◆ What this exercise asks
- a) In the Pop Ambient 2009 review, which two artists on Kompakt's roster are named as current favorites?
- b) Return the passage of the Pop Ambient 2009 review between "I also spent" and "up the paragraph.", inclusive.

◆ Text excerpt
Grimlock says ... DANCE!

dance! Dance! DANCE!

19.5.09

Various Artists, "Pop Ambient 2009" (2009, Kompakt)

It looks like being a good year for ambient music. New records from Tim Hecker and Mountains are on their way, and the latest from William Basinski is gently washing my brain as I type this. Also, if you haven't got a-hold of Metamorfrozen's Antarctica yet, do it! First, it's amazing, and second, it's free. No excuses.

I also spent much of January listening to Nah und Fern, the compilatory re-release boxset from Wolfgang Voight, a.k.a. Gas, who - when he wasn't creating some of the finest minimal/ambient soundscaping ever to flit ominously in the gaps between ghostly - co-founded Kompakt records. And Kompakt are responsible for the Pop Ambient compilation series, and here comes their very latest, neatly finishing up the paragraph.

Kompakt's artist roster is just ridiculously brilliant - current favourites are Pluxus and the mighty Field - and so Pop Ambient (the less techno-centric cousin of Kompakt's much-lauded Total series) is bursting with quality. It's literally all good, and if you've got any interest at all in ambience, or soundscaping, or avant-garde classical, or minimal techno, or microhouse, or, well, just really beautiful noises in really beautiful arrangements, then you need this record. And so I'm not going to go into the songs themselves.

◆ Provided information
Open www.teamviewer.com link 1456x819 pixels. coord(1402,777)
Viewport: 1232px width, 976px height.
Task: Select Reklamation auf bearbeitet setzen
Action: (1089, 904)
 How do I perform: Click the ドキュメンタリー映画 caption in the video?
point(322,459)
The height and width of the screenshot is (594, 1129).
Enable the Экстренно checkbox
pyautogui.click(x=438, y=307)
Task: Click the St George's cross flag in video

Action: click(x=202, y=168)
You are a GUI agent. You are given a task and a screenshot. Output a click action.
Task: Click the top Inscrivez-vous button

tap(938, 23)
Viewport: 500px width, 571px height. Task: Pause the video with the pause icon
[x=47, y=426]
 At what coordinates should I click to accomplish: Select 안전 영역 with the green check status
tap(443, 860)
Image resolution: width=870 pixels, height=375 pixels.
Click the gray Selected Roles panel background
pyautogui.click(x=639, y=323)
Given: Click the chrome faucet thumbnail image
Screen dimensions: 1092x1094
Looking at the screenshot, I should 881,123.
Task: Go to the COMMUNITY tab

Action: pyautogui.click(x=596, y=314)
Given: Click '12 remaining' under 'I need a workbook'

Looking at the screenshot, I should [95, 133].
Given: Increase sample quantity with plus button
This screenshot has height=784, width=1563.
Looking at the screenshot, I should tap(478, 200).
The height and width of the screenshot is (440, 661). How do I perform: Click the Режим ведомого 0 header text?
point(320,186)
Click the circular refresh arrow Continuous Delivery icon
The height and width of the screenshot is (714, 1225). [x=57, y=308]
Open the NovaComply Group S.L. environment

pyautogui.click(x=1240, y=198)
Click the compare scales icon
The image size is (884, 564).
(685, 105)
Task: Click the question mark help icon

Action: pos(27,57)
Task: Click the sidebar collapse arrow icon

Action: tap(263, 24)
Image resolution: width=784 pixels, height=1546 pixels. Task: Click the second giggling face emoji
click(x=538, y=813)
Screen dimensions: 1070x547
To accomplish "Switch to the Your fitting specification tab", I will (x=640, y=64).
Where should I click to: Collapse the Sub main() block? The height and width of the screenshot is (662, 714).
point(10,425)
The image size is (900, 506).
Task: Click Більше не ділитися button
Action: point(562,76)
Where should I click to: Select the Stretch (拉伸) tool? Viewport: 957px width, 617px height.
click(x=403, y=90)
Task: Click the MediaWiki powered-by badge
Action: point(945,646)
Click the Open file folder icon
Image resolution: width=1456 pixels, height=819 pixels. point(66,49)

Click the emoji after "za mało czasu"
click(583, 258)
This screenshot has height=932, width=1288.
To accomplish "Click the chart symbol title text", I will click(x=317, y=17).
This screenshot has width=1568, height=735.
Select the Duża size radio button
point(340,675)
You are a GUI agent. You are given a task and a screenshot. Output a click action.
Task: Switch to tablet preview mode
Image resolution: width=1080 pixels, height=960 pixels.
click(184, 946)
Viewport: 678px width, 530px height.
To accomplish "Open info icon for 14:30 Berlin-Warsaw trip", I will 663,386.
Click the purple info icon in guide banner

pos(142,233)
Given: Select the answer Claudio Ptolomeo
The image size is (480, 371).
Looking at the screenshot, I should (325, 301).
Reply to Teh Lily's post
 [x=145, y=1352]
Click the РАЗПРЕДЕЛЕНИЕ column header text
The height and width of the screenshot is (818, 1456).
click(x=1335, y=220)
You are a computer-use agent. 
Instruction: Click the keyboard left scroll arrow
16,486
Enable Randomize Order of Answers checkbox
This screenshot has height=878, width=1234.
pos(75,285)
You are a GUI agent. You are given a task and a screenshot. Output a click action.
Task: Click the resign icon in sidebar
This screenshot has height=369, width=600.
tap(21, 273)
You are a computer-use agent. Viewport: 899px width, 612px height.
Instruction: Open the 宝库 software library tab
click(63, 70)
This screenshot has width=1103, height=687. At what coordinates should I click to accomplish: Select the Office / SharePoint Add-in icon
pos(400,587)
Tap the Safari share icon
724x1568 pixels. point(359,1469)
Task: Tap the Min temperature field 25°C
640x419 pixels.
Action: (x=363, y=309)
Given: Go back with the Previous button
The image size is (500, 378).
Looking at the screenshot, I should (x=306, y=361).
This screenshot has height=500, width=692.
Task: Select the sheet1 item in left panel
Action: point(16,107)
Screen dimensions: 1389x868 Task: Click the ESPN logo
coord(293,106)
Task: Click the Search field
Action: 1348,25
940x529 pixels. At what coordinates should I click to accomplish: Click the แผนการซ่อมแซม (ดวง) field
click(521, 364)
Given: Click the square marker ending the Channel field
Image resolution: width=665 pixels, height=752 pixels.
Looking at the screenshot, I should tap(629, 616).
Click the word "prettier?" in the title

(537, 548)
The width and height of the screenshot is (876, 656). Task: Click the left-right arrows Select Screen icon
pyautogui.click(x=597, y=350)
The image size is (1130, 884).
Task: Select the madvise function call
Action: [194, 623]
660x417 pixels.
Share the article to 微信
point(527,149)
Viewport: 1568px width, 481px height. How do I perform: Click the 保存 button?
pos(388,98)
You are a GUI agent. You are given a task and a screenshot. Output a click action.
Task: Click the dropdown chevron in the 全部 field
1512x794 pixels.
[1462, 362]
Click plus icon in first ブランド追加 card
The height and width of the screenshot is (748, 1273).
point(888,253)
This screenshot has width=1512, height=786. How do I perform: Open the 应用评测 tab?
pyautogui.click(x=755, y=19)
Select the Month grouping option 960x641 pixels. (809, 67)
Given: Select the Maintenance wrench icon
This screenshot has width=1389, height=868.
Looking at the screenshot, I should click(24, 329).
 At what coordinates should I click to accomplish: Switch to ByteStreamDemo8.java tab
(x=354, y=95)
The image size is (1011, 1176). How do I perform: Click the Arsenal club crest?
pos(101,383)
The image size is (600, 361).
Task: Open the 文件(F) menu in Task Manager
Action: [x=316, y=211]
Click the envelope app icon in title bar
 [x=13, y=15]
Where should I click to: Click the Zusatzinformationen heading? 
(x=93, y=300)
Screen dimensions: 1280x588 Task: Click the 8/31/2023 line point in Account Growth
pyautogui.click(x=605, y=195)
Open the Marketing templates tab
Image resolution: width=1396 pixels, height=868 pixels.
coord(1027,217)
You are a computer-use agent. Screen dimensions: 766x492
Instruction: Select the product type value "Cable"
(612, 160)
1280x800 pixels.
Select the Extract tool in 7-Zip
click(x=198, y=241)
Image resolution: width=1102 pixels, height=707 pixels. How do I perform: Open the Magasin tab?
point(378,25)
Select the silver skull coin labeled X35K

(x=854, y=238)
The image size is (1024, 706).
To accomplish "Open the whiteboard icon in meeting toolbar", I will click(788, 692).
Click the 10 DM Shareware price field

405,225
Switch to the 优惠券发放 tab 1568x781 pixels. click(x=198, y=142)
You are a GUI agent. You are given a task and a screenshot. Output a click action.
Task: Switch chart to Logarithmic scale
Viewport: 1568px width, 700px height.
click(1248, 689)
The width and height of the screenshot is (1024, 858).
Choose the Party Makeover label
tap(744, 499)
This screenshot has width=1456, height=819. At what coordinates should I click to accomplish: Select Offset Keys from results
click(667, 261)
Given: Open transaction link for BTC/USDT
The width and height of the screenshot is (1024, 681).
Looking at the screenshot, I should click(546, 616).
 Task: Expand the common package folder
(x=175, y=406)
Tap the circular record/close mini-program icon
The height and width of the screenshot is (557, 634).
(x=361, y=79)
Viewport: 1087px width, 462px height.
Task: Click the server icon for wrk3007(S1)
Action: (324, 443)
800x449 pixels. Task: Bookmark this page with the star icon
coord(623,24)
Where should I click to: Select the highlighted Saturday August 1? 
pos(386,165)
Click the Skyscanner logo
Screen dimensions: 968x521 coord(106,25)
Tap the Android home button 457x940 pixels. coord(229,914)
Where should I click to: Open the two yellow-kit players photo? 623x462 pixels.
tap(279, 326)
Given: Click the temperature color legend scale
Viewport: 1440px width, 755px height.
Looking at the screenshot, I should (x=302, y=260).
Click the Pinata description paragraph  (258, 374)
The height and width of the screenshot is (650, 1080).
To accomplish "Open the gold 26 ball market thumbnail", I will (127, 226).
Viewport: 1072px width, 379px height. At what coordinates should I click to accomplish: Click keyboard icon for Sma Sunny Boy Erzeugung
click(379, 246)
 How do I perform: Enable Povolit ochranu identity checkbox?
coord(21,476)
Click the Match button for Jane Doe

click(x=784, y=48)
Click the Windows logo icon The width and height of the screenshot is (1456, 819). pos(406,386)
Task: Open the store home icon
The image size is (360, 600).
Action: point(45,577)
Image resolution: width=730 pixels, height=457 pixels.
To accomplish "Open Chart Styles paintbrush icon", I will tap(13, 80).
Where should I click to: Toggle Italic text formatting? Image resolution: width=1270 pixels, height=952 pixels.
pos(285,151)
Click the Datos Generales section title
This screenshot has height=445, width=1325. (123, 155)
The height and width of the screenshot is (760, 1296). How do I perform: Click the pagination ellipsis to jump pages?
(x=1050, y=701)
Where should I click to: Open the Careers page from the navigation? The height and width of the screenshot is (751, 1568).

◆ Solutions per task
- a) Pluxus and the Field.

- b)
I also spent much of January listening to Nah und Fern, the compilatory re-release boxset from Wolfgang Voight, a.k.a. Gas, who - when he wasn't creating some of the finest minimal/ambient soundscaping ever to flit ominously in the gaps between ghostly - co-founded Kompakt records. And Kompakt are responsible for the Pop Ambient compilation series, and here comes their very latest, neatly finishing up the paragraph.